22 初めてのアキバ
家電量販店のカラフルなビルが幾つも立ち並び、世界有数の電気街として知られる町、秋葉原。近年ではアニメ、ゲーム、そしてアイドル、と様々なサブカルチャー分野のオタクたちが集う、オタクの聖地としてもお馴染みである。
「アニメフレンズで『スペースオクトパス』の原画を入手してきましたよ」
「マジですか? 俺も今から行こうかな」
少女のイラストがプリントされた紙袋を手に持つ二人の青年が、何やら話をしている。そしてその様子をじろじろと観察する、ノースリーブのグリーンのシャツを着た少女。そう、池田綾香だ。
続いて彼女は逆の方向を見る。
「今日あのイベント何時からだっけ」
「三時だよ」
「うそ? 玉置さんのサイン会とかぶってんじゃん」
こちらは女性だ。そのうちの一人はフリルのついたカチューシャを頭につけ、同じくフリルのついたエプロンドレスを身にまとっていた。いわゆるメイドファッションというものであろう。
「おい。何をぼう、と突っ立ってんだ」
南吾郎が腰に手をあて、呆れたような口調で綾香に言う。彼は相変わらずの黒スーツ姿である。「しっかりついて来ないと迷子になるぞ」
そして彼は身をひるがえし歩き始めた。
口をとがらせながらも、渋々と彼の後を追う綾香。
JR秋葉原駅前。二人は、たった今電車から降り立ったばかりである。
「アキバってやっぱ凄いね。右を見ても左を見てもオタクばっかり」
南に追いついたところでそう言いながら、実際に右を見て、左を見る綾香。好奇心溢れる目つきである。
なにしろ、彼女にとって今回が初のアキバ来訪であった。
「あんまりじろじろ物珍しそうに見るなよ」
前を向いたまま南は言う。「お得意さまだ。失礼な態度は控えとけ」
「お得意さま?」
首をかしげる綾香。
「今やアイドルの人気でさえも、ここアキバから火がつくっていうパターンが増えてきたからな。お前がアキバ系たちに受け入れられれば、ブレイクできる可能性もうんと跳ね上がるだろう」
「ふーん」
そして綾香はまた周囲を見回した。「今日のお客さんって、オッサンばかりなんよね?」
南は「うーむ」と唸る。
「今日は昭和のアイドルを語るって企画だからな。若干ご年配の方が多いかもしれんが……。まあ、オタクなんてどれもそう大して変わらんだろう」
その言葉を聞き、あんたのほうが失礼やん、と綾香は思うのであった。
八月一日は猛暑日となった。おまけに午後二時前。太陽が、最もはりきって、町に熱をまき散らす時間帯である。十分ほど歩いたところで、綾香は「み、南さん。ちょっとタンマ」と前を行く南を呼び止めた。
「はあ、はあ……」
肩で息をする綾香。「もう暑くて暑くて……」
「ったく……。仕方ねえな」
呆れたように溜息を吐く南。「あんまり汗かくなよ。向こうにシャワーはないぞ」
そう言う彼も、水に濡らしたタオルで、スキンヘッドの頭を伝う汗をせっせと拭っている。
「そんなこといっても……、っと」
軽い衝撃。どうやら通行人にぶつかってしまったようだ。「ご、ごめんなさい……。あ!」
綾香が頭を下げたその相手は、外国人の若い男であった。彼も少女が描かれた紙袋を、両手に持っている。
「ソーリー」
「オ、オウ、ファインテンキュー! スチューデンツ」
うろたえながら適当な英語で応対する綾香。そんな彼女を無視して、そそくさと歩き去ってしまう男。

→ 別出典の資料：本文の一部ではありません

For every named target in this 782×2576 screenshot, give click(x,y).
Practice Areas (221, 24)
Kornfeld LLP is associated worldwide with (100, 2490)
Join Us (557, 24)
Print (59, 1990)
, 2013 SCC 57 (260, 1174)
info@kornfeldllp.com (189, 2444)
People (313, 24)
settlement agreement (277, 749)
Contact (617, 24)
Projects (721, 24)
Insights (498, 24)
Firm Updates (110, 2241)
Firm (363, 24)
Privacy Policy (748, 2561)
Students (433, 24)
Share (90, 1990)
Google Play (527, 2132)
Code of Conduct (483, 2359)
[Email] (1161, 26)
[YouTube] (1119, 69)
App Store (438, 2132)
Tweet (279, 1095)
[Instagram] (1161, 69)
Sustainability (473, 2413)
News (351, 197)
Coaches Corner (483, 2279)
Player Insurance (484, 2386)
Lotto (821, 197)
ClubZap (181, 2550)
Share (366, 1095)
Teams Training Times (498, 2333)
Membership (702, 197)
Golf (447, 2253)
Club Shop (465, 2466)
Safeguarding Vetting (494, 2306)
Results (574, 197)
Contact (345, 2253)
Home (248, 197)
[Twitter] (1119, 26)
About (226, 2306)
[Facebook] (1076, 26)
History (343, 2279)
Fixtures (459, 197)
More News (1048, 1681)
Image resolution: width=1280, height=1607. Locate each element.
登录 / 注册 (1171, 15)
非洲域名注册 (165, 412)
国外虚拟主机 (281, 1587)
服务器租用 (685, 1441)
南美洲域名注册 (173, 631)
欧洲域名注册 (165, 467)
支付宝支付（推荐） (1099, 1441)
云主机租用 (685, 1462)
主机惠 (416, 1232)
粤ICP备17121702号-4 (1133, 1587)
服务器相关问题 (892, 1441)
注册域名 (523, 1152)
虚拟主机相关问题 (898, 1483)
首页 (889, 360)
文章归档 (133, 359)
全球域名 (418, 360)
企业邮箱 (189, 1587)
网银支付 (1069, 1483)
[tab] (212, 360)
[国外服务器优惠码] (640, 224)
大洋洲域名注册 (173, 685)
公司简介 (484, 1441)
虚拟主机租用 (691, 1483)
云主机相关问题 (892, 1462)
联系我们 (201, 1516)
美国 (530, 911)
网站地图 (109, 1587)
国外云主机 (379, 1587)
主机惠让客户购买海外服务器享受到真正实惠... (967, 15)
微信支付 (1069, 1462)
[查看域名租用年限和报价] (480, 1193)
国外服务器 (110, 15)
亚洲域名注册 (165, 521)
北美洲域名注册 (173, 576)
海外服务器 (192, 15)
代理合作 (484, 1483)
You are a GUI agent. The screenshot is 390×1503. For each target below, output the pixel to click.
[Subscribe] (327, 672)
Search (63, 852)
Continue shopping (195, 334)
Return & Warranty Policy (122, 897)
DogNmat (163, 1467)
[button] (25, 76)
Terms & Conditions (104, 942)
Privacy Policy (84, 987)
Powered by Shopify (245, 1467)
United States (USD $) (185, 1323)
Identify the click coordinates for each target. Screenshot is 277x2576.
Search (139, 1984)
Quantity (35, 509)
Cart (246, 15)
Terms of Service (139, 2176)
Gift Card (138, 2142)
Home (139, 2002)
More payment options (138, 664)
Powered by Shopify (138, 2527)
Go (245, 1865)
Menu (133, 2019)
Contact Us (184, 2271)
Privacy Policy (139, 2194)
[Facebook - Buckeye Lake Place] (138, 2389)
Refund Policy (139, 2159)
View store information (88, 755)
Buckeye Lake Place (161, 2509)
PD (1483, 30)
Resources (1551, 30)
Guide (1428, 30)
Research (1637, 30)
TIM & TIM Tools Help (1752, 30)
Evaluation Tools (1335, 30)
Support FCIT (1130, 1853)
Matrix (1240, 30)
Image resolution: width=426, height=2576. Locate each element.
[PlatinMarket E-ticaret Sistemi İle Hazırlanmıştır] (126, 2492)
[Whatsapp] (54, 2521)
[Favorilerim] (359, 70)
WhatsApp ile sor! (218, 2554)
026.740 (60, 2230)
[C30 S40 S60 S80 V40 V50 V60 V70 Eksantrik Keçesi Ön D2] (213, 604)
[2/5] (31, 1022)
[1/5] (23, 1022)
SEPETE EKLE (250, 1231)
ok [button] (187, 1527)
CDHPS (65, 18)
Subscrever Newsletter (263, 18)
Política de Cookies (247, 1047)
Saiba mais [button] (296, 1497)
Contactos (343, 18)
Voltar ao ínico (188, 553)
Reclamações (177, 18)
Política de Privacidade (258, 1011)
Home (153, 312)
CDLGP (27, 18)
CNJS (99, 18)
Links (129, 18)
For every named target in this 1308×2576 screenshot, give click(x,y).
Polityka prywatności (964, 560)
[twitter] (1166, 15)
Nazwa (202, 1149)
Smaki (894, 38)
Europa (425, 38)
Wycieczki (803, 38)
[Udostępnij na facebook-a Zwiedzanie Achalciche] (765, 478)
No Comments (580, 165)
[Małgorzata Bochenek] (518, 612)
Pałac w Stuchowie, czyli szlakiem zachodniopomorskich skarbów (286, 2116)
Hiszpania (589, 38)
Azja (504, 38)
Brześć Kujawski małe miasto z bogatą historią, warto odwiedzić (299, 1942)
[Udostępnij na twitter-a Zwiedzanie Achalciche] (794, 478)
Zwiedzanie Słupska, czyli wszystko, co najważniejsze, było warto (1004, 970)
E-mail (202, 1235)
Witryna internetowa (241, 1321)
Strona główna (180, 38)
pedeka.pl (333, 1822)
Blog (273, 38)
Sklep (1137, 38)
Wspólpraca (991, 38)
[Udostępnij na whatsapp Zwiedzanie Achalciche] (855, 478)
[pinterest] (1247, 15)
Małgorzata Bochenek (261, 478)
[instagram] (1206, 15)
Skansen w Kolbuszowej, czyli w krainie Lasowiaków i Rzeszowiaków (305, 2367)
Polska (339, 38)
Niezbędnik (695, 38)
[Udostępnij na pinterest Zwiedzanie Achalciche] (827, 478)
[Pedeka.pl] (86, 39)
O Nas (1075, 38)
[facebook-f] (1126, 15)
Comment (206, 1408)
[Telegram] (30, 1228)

やがて、彼の姿が見えなくなるのを待ってから、綾香は言った。
「さっきからやけに外国人見るなあ」
「世界規模でいえば、渋谷より有名な町かもしれんしな。そんなことより……」
そこまで言って、しげしげと綾香の姿を見つめる南。「今日は顔見せ程度の出演だから、私服で充分だと思っていたが……。衣装を用意しなければならんようだな」
「……」
綾香が着ていたシャツは、汗でびしょ濡れになってしまっていた。